* [What you are asked to do]: Using the records below, copy out exactly the line that contains "Task: Open the archive browse folder icon" and every line that follows it, up to and including the last, and no others.

* [Records for this task]:

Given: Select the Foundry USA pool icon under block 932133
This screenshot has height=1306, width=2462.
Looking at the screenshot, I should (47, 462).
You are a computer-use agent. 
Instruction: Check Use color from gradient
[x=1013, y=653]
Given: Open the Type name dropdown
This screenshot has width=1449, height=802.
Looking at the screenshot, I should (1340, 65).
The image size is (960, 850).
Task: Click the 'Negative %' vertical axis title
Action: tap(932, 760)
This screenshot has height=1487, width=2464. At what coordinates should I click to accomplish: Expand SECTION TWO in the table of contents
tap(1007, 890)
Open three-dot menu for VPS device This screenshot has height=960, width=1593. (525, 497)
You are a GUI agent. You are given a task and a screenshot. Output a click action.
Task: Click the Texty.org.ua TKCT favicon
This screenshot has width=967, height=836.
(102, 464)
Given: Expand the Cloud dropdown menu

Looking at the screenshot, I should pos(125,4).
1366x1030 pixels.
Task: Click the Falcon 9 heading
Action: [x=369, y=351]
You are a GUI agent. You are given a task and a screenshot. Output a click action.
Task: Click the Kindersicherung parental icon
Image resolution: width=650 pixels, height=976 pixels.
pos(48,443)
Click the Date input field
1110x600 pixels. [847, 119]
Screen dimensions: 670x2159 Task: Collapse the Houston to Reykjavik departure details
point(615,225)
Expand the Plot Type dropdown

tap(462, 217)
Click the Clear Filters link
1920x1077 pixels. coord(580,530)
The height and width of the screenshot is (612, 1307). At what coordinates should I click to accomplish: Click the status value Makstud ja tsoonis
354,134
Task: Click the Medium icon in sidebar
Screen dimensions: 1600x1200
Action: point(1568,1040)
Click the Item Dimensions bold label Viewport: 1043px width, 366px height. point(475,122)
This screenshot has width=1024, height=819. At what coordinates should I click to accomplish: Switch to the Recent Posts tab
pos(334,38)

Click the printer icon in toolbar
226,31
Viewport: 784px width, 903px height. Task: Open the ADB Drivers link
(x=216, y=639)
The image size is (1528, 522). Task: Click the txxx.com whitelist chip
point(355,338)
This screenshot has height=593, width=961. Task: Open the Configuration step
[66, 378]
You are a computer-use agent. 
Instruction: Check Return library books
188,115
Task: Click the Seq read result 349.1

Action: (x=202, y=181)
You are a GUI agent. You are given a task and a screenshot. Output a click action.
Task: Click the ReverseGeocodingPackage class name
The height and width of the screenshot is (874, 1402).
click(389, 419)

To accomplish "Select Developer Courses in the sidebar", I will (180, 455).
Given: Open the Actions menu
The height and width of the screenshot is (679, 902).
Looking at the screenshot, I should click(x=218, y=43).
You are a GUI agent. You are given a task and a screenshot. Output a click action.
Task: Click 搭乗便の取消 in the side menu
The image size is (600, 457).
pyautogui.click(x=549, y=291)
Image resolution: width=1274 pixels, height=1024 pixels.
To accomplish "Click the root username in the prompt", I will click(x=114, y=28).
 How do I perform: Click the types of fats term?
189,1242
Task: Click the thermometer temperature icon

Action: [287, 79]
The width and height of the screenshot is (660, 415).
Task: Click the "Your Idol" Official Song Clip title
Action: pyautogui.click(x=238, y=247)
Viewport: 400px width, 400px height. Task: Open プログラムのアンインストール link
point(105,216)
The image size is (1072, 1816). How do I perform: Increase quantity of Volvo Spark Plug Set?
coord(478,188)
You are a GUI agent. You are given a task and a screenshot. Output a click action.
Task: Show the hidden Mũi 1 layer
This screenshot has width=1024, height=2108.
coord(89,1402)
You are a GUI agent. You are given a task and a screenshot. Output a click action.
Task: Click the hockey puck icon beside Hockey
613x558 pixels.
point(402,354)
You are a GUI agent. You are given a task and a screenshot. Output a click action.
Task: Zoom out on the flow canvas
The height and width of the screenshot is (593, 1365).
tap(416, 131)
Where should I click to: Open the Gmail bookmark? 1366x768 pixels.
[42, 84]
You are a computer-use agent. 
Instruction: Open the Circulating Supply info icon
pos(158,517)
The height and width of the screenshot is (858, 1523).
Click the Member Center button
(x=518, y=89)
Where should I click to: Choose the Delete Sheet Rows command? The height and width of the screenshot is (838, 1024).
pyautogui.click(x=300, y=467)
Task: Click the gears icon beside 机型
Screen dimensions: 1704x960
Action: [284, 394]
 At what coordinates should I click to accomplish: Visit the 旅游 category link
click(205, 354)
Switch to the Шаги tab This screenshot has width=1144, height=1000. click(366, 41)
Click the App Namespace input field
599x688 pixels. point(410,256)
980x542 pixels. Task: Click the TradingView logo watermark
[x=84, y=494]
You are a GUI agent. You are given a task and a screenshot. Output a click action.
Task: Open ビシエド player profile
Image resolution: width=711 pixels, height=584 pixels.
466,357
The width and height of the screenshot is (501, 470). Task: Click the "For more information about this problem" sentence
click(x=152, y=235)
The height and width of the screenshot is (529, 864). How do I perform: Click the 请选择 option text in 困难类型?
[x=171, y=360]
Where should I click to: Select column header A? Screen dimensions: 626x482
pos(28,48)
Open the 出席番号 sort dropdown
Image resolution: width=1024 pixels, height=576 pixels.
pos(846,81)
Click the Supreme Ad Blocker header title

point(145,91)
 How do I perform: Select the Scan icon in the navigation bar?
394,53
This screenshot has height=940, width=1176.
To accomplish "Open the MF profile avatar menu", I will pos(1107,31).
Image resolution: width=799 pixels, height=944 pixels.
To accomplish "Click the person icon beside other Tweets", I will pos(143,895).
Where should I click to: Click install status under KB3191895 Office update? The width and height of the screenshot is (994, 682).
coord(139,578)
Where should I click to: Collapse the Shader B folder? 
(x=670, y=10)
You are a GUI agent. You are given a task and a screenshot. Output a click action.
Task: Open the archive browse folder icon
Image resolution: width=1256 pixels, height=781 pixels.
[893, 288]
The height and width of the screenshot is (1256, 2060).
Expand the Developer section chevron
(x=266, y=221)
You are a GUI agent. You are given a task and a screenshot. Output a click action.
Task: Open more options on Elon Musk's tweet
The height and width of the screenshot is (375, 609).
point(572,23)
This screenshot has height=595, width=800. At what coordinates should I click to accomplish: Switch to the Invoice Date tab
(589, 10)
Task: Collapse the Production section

* [Answer to this task]:
Task: Open the archive browse folder icon
Image resolution: width=1256 pixels, height=781 pixels.
[893, 288]
The height and width of the screenshot is (1256, 2060).
Expand the Developer section chevron
(x=266, y=221)
You are a GUI agent. You are given a task and a screenshot. Output a click action.
Task: Open more options on Elon Musk's tweet
The height and width of the screenshot is (375, 609).
point(572,23)
This screenshot has height=595, width=800. At what coordinates should I click to accomplish: Switch to the Invoice Date tab
(589, 10)
Task: Collapse the Production section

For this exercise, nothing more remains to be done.